A Dragon 32 in the classroom
A classmate's computer, a yarn about a printer, and the Acorn Electron I talked my dad into buying. How I became a coder and stayed one.
20 February 2026 · 4 min read · retro, acorn, origins
A classmate brought a Dragon 32 into the classroom one morning. I don't remember their name any more, but I remember the box. Beige, chunky, a keyboard that felt like it had come off a typewriter. They'd typed a listing out of a magazine and got it running, which at the time was an act I would have put somewhere between juggling and stage magic. I stopped listening to the teacher for the rest of the day. If you've seen any of the 80s-homecomputer documentaries, that moment is the shape of the whole genre in miniature. One machine, one friend, one afternoon, and then a long campaign of persuasion at home.

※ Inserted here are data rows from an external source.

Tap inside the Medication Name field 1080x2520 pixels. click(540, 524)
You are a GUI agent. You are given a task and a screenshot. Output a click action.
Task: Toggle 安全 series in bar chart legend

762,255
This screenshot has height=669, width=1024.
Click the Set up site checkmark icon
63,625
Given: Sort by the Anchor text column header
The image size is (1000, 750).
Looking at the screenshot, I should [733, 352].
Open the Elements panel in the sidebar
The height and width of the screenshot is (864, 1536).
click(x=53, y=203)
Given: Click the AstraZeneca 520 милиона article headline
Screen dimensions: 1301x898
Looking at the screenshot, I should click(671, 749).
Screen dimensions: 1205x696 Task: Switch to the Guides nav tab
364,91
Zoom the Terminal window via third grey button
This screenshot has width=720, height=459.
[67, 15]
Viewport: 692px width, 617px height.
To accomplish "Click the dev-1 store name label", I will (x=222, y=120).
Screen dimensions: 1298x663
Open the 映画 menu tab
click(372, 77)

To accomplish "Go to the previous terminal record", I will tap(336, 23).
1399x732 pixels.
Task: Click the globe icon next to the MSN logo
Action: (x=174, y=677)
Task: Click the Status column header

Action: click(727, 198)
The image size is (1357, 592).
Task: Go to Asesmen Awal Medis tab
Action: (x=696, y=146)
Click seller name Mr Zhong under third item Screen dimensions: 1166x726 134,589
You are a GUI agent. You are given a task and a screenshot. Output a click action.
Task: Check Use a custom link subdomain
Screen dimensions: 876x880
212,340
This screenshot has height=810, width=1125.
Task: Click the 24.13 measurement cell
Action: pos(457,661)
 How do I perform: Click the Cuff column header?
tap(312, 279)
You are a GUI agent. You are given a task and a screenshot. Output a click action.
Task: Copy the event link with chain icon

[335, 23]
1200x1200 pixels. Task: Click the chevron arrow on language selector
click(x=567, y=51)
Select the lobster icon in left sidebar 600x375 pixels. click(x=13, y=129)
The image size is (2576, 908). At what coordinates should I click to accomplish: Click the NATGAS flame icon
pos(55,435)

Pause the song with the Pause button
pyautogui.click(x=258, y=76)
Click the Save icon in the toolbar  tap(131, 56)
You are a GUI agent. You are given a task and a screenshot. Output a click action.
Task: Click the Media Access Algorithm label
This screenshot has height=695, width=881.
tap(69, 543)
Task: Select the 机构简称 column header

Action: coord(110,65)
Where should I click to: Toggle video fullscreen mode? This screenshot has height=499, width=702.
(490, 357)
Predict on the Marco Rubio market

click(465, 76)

Mine took weeks. My dad was a secondary-school teacher, which made him both the person most likely to be swayed by "it'll help with your work, Dad" and the person most likely to see straight through it. So I spun yarns. A proper campaign of them. There'd be a printer, I said. We could type his lessons up on it. Worksheets. Handouts. The mock papers that were at that point being reproduced on a Banda machine that turned everyone's fingers purple. I was nine. I had never typed anything in my life. My dad wasn't having it on the first pass, or the second. He'd come round most of the way by the fourth, which is how an Acorn Electron — not the BBC Micro I'd asked for, BBC Micros being dear — ended up in our house. Same family, smaller wallet. The Electron's MODE 2 ran slower than the B's, the keyboard rattled, and a handful of *FX calls that worked on my friend's machine just sat there on mine. None of it mattered. It booted to BASIC and it was ours.
There's a detail I never quite got over, and it's the part of the story my younger self didn't see coming. The printer arrived about a year later. An Epson dot-matrix on tractor-fed paper, howling like a sawmill when it ran. I had spent weeks arguing that printer into the house. I then spent the next two years of Sundays typing up my dad's lesson plans on it in VIEW, saving to cassette, cursing when the cassette didn't load, re-typing. The yarn that had got the Electron in the door became the tax I paid to keep using it. I had, at nine, successfully negotiated a contract without reading the small print. That was in fact the first piece of engineering I ever did, and it was inbound rather than outbound.
In between the lesson plans, I played the games. Chuckie Egg. Repton. Type-in listings from Electron User that came back with BAD PROGRAM more often than they ran. The ones that did run were, as a rule, worse than games I had saved up pocket money for. That was the joke the magazines were in on and I wasn't. I kept typing. Somewhere in the middle of a wet Saturday copying pages of DATA statements, the shape of what a program was shaped like started to land. Games got me in the house. Programming is what kept me there.
Forty years on, the hook has not worn off. I've been a coder ever since, and I still prefer the word "coder" to "engineer" because it's the one that was on the cover of the magazines. The tools have moved more than I'd have believed in 1986 and less than anyone predicted in 2023. I have Claude Code open on one monitor now and Cursor on the other, and neither of them is the point of anything I make, the way the Electron's BASIC prompt wasn't the point of anything I made back then. They're fast typists who can hold an opinion. Partners in crime is the phrase that keeps coming to mind, and I think it's honest: not because they do the thinking, but because they'll think out loud with you until the plan sharpens.
The thing that still catches me out is that they argue. An agent will push back on a spec it thinks is weak, and an afternoon of that feels closer to two kids reading a magazine over each other's shoulder than it does to anything a keyboard-and-compiler workflow ever produced. I am still the annoying one in the room: about quality, about names, about whether a module earns the space it takes up. They are the ones who can turn "alright, let's try it that way then" into running code before my coffee goes cold. They disagree. I disagree harder. I still get there.
My dad's printer is in a landfill somewhere. The Electron is in a loft I no longer own. The habit of booting a machine to a prompt and asking it what it would like to make is the one thing nothing has been able to kill, and I've tried. Every terminal I open still feels like someone has just handed me a keyboard and asked me what I'd like it to do.